Depuis la mise en place du seuil minimum de 65 matchs joués pour être éligible aux distinctions individuelles, la NBA tente de lutter contre le load management jugé excessif par une partie du public. L’objectif est clair : garantir la présence des stars sur le terrain tout au long de la saison régulière. Mais dans les faits, cette règle commence déjà à montrer ses limites.
Les conséquences sont lourdes. Des campagnes individuelles majeures peuvent être brutalement compromises par une blessure, même involontaire. Nikola Jokic en fait aujourd’hui les frais, sa course au MVP étant fragilisée par une hyperextension du genou qui l’éloigne des parquets pendant plusieurs semaines. Avant lui, Victor Wembanyama avait déjà vu ses chances pour le titre de Défenseur de l’année s’envoler pour des raisons similaires.
Une règle vouée à évoluer sous la pression
Face à cette situation, Kevin Durant ne cache pas son scepticisme quant à la longévité de cette mesure. « Je me suis habitué à ce seuil des 65 matchs maintenant. Les dirigeants de la NBA écoutent, ils essaient généralement de s’adapter aux fans. Je pense que cette règle a été mise en place parce que les fans et les médias se plaignaient, pas uniquement à cause du load management », a-t-il expliqué sur son compte X.
Pour Durant, cette décision s’inscrit dans une logique plus large, déjà observée par le passé. « Comme le All-Star Game, le tournoi de mi-saison ou le play-in. Je suis sûr qu’ils finiront par revenir en arrière une fois que davantage de médias et de fans auront un problème avec cette règle », a-t-il ajouté, convaincu que la ligue ajustera son cadre réglementaire.
L’ailier souligne ainsi un paradoxe : en cherchant à protéger l’intérêt du public, la NBA risque de pénaliser injustement des joueurs victimes d’aléas physiques incontrôlables.
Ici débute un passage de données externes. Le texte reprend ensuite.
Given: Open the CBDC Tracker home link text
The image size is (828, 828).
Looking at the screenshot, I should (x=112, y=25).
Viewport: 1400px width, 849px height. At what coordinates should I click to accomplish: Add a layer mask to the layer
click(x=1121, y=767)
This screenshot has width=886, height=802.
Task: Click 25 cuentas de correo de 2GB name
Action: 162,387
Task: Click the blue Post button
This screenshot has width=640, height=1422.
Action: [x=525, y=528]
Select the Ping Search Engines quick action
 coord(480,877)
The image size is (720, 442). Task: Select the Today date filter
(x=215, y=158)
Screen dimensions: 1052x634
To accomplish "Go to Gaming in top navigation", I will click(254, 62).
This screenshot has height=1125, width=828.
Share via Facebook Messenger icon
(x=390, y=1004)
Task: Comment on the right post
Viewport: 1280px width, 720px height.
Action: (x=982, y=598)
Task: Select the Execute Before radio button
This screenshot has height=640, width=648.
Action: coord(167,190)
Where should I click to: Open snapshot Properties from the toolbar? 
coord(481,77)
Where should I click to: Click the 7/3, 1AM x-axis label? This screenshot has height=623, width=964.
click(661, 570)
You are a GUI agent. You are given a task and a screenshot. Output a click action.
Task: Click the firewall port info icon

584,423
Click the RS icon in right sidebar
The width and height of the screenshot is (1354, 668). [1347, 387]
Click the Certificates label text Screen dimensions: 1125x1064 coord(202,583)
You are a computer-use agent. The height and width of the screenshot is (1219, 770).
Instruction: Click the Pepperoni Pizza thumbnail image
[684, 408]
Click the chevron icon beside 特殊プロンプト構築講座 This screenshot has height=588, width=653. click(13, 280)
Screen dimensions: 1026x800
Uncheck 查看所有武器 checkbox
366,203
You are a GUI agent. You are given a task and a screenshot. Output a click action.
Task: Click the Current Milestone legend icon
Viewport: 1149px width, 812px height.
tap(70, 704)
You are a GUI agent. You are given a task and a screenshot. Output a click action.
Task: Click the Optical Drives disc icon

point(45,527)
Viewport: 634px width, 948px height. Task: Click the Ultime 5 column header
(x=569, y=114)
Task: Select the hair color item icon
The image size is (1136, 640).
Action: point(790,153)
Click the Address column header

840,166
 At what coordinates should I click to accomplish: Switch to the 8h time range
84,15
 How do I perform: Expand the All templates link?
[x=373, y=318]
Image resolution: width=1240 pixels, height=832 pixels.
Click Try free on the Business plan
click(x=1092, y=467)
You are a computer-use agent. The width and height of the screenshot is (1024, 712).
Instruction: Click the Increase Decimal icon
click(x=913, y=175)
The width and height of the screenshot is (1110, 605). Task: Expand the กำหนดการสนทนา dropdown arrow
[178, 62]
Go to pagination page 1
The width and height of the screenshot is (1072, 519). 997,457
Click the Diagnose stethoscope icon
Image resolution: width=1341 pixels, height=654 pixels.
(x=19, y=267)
Une blessure accidentelle peut désormais effacer des mois de performances élite, sans réelle prise en compte du contexte.
Dans un calendrier toujours plus dense et exigeant, cette rigidité interroge. Les franchises doivent déjà jongler entre santé des joueurs et compétitivité, tandis que les stars évoluent sous une pression statistique constante. La règle des 65 matchs ajoute une contrainte supplémentaire, parfois perçue comme déconnectée de la réalité du terrain.